Il buon senso, ma anche la consapevolezza di non averne titolo, vista la mia distanza politica dal PD, mi spingerebbe a non rendere pubbliche queste parole confuse.
Eppure quanto sta accadendo, in quel partito, ma non diversamente dal congresso di SI, ed in generale quanto è accaduto in tutti questi anni, il feroce dibattito, i post dei militanti sui quali mi capita di imbattermi, mi porta a riflettere su un qualcosa che mi sta molto più a cuore e che va ben oltre il PD, investendo tutte le forze politiche, inclusa la sinistra in generale.
Mi riferisco a come dare senso e concretezza alla necessità e bisogno di vivere e praticare la diversità, perché anche questo è un tema fondamentale per la sinistra e per le forze progressiste.
Premetto che ho sempre provato diffidenza verso i grandi contenitori, realizzati magari con fusioni a freddo, preferendo lo sforzo di una pratica politica concreta e reale che porti le forze politiche vicine a riuscire a far pezzi di strada insieme, riconoscendo l'altro senza perdere parte della propria identità e storia, nella consapevolezza delle differenze di ciascuna, ma anche ponendo al centro gli elementi fondanti di un progetto politico che uniscono.
Se già quest'ultimo obiettivo è risultato quanto mai complicato, credo che sia ancor più impegnativo voler costruire un luogo che sia abitato e costruito da culture diverse, che sono rappresentative di differenti interessi e soggettività.
In entrambi i casi, ma ancor di più in quest'ultimo, è necessario avere gruppi dirigenti che siano davvero capaci di fare sintesi delle diverse posizioni, che riconoscano realmente e convintamente i valori e le verità che vengono portate avanti dai diversi soggetti.
Questa è l'unica condizione non solo per fare pezzi di strada insieme, ma, ancor di più, per provare a costruire insieme lo stesso edificio.
Purtroppo a sinistra, e ciò va ben oltre la possibile scissione del PD, a prescindere di come poi questa vicenda si concluda, abbiamo poca predisposizione a tradurre in passi concreti la necessità di fare pezzi di strada con soggetti diversi, cercando gli elementi unificanti.
Quel valore della diversità che è un elemento fondante del movimento delle donne necessita un agire concreto, non può essere ridotto a puro slogan..., necessita capacità dialoganti che sono lo sbocco naturale di un metodo altro di fare politica.
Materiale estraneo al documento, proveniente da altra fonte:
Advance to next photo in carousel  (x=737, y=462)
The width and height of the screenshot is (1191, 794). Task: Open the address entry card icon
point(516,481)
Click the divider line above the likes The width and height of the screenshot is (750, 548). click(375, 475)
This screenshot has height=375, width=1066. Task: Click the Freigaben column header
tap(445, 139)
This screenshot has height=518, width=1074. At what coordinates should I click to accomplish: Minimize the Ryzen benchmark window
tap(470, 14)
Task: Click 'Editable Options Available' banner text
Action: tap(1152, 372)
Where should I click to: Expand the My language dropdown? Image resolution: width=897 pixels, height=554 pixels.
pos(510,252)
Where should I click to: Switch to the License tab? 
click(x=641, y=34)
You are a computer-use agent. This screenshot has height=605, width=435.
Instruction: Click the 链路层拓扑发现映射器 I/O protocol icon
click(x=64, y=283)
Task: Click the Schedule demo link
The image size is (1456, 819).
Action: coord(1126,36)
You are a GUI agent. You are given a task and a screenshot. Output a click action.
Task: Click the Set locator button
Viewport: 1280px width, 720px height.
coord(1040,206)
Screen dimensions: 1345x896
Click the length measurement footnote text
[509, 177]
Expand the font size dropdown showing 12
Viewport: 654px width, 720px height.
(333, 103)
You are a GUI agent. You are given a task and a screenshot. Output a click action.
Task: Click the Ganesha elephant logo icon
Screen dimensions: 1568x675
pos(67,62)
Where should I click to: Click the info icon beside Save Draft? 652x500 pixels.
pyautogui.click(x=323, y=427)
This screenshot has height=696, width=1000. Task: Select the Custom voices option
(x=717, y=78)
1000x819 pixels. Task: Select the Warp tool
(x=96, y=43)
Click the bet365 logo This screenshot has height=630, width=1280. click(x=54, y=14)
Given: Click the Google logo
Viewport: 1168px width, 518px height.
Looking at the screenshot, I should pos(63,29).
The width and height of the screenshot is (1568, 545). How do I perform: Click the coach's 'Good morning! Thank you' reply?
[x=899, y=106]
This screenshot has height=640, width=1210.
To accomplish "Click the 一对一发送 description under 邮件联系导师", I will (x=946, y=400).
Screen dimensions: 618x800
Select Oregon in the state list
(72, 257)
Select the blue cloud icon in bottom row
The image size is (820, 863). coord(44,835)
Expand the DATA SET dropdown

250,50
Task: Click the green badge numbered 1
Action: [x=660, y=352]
Ai compagni e agli amici del PD, ma in generale a me e ai compagni della sinistra, vorrei suggerire una maggiore attenzione quando si vogliono mettere insieme diversità, una maggiore cura e manutenzione, uno sforzo di gestire i conflitti, consapevole che il conflitto è il seme della democrazia.
Un soggetto o un percorso plurale non può essere gestito nella logica “maggioritaria”, perché questa logica schiaccia e non valorizza minimamente le diversità.
Non può nemmeno essere governato da una logica puramente proporzionale, intesa come mero sforzo di rappresentanza, ma è necessaria un'abitudine alla pratica di un sano metodo del consenso, che porti tutti i soggetti a raggiungere insieme l'obiettivo minimo possibile, senza forzare il passo più lungo che lascerebbe altri dietro oppure li spingerebbe verso il burrone, sapendo che i tempi di questo processo non sono i tempi di una cultura decisionista: ma dobbiamo essere consapevoli che la gestione di un gruppo complesso che si vuole mantenere unito non è la stessa di governare e amministrare.
Una pratica continua, che va sempre aggiornata e migliorata, di ascolto e di sintesi di una linea politica che sia condivisa, non scelta meramente a maggioranza.
Cura e attenzione, sapendo che ogni scissione - e alcune le ho vissute direttamente a partire dalle ultime vicende del PCI - è una sofferenza, non solo personale, ma anche politica... è l'esito di una inadeguatezza, di tutti i soggetti coinvolti, in particolare dei gruppi dirigenti, a praticare la cultura delle differenze.